A mesure que les violences perpétrées par les forces et les colons extrémistes israéliens se sont intensifiées en Cisjordanie occupée depuis octobre 2023, les politiques de censure systématique de contenus de Meta ont réduit au silence les voix en faveur de la Palestine.
Selon un rapport, Meta Platforms, la société américaine qui gère et possède des plateformes de médias sociaux telles qu'Instagram et Facebook, permet aux groupes de colons israéliens de tirer profit de contenus anti-palestiniens, tout en bloquant la monétisation des comptes palestiniens et en limitant leur visibilité.
Une nouvelle enquête du Centre arabe pour la promotion des médias sociaux (7amleh) a révélé que des groupes juifs extrémistes, tels que Hilltop Youth, sanctionnés par les États-Unis, le Royaume-Uni et d'autres pays pour leur implication dans des attaques violentes contre des Palestiniens en Cisjordanie occupée, continuent de générer des revenus via Facebook et Instagram.
Le rapport présente des exemples de pages israéliennes monétisées qui "font la promotion d'avant-postes illégaux, justifient les violences des colons, se moquent des victimes palestiniennes, appellent au déplacement forcé ou célèbrent la destruction et le génocide à Gaza".
Les systèmes de modération de Meta permettent toujours à ces groupes, qui utilisent les plateformes pour s'organiser et collecter des fonds pour des activités de colonisation illégales, de percevoir des revenus malgré leurs actes de violence et leurs violations des propres politiques de l'entreprise. Parallèlement, les comptes palestiniens de journalistes et de défenseurs des droits de l'homme reconnus sont soumis à une censure systématique et à un "effacement numérique".

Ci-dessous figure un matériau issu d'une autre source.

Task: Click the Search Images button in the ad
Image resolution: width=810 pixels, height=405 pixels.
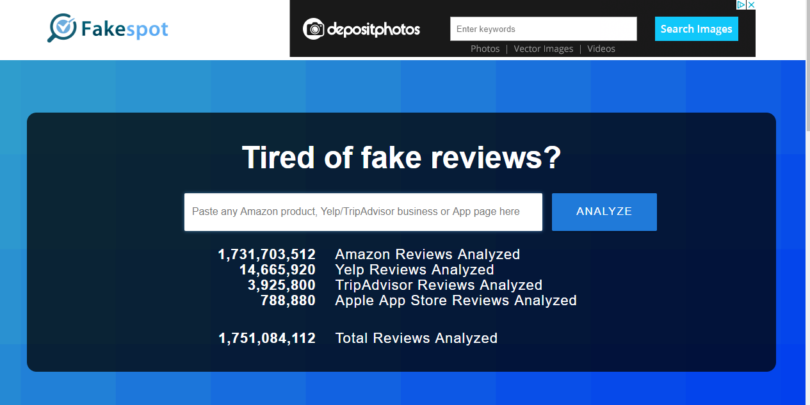Action: pos(696,28)
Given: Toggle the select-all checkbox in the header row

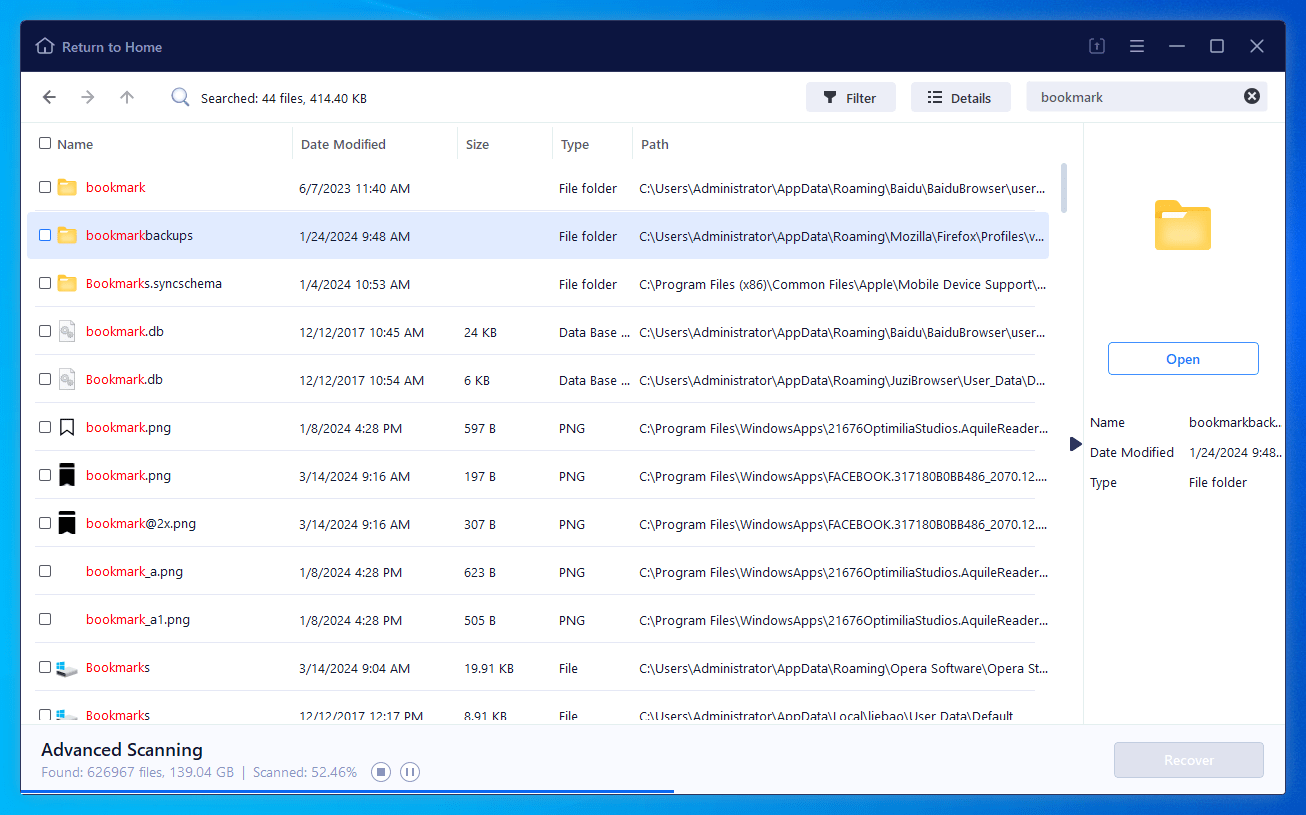Looking at the screenshot, I should (44, 143).
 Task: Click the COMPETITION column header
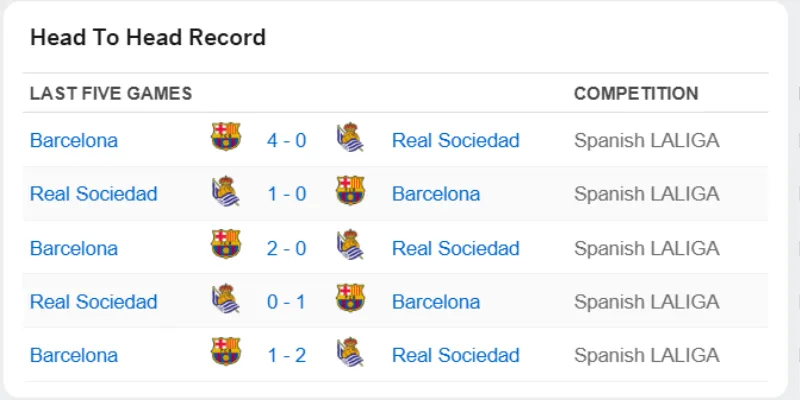point(636,93)
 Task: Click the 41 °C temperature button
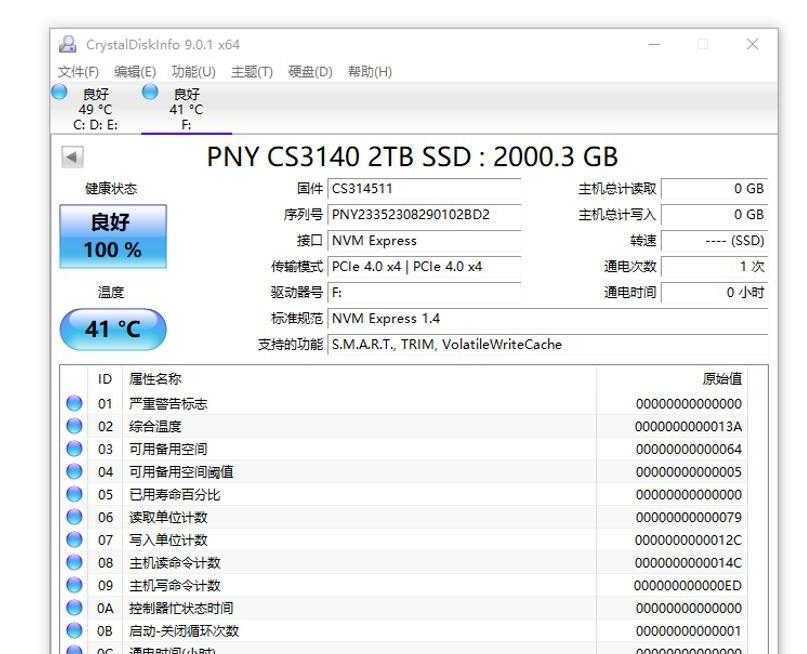coord(112,329)
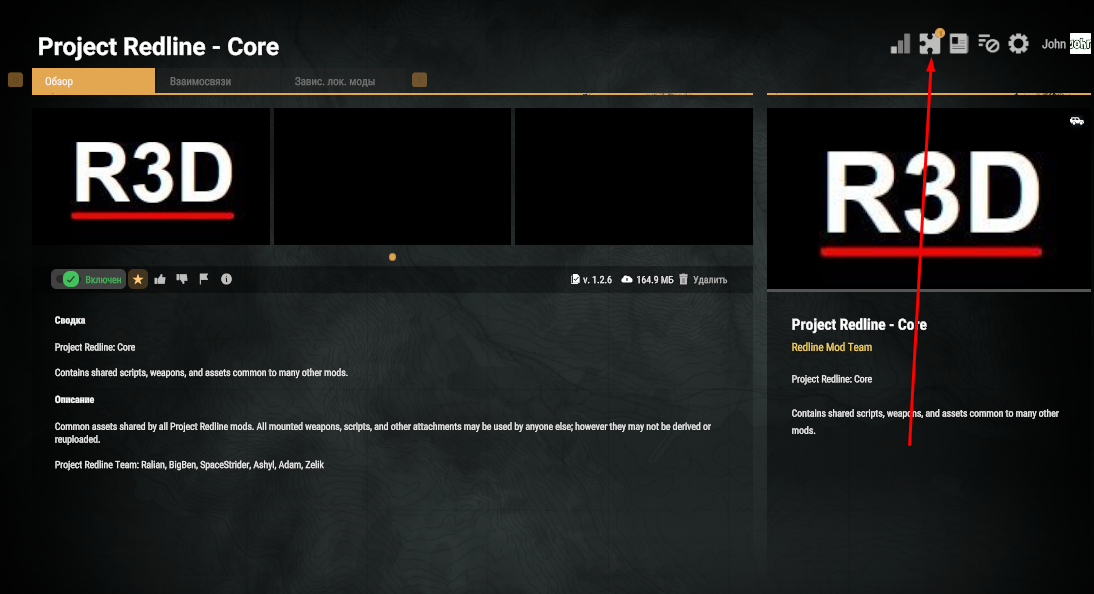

7amleh a documenté des milliers de cas où des comptes palestiniens ont été discrètement bannis, restreints ou supprimés définitivement pour avoir montré la réalité de la vie sous occupation israélienne.
Cette disparité crée un "blocus de monétisation" qui empêche les créateurs palestiniens de gagner de l'argent en fonction de leur situation géographique. "Cette réalité crée un système à deux vitesses : d'une part, la participation numérique et économique des Palestiniens est réprimée ; d'autre part, les pages qui promeuvent la colonisation, la violence et l'incitation à la haine contre les Palestiniens sont financièrement récompensées", conclut le rapport.
En permettant à des groupes sanctionnés de tirer profit de la situation tout en étouffant les récits de ceux qui font des reportages sur le terrain, Meta est accusée de faciliter un "apartheid numérique" en Asie de l'Ouest.
7amleh a appelé à un audit indépendant de la modération en hébreu de Meta et à la fin des politiques discriminatoires qui réduisent au silence la société civile palestinienne tout en favorisant la violence des colons israéliens.
La violence des forces israéliennes et des colons extrémistes s'est intensifiée en Cisjordanie occupée depuis octobre 2023, après que le régime de Tel-Aviv a lancé sa guerre génocidaire contre Gaza. Depuis lors, les attaques israéliennes en Cisjordanie ont entraîné la mort d'au moins 1 154 Palestiniens, sans oublier environ 11 750 blessés.
Plus de 700 000 Israéliens vivent dans plus de 230 colonies construites depuis l'occupation israélienne de la Cisjordanie et de Qods-Est en 1967. La communauté internationale considère ces colonies comme illégales au regard du droit international et des Conventions de Genève, car elles sont construites sur des territoires occupés palestiniens.
Le Conseil de sécurité des Nations Unies a condamné les projets de colonisation du régime israélien dans plusieurs résolutions.
En juillet 2024, la Cour internationale de Justice (CIJ) a déclaré illégale l'occupation par Israël, qui dure depuis des décennies, de la Palestine historique. La CIJ a exigé l'évacuation de toutes les colonies existantes en Cisjordanie et à Qods-Est.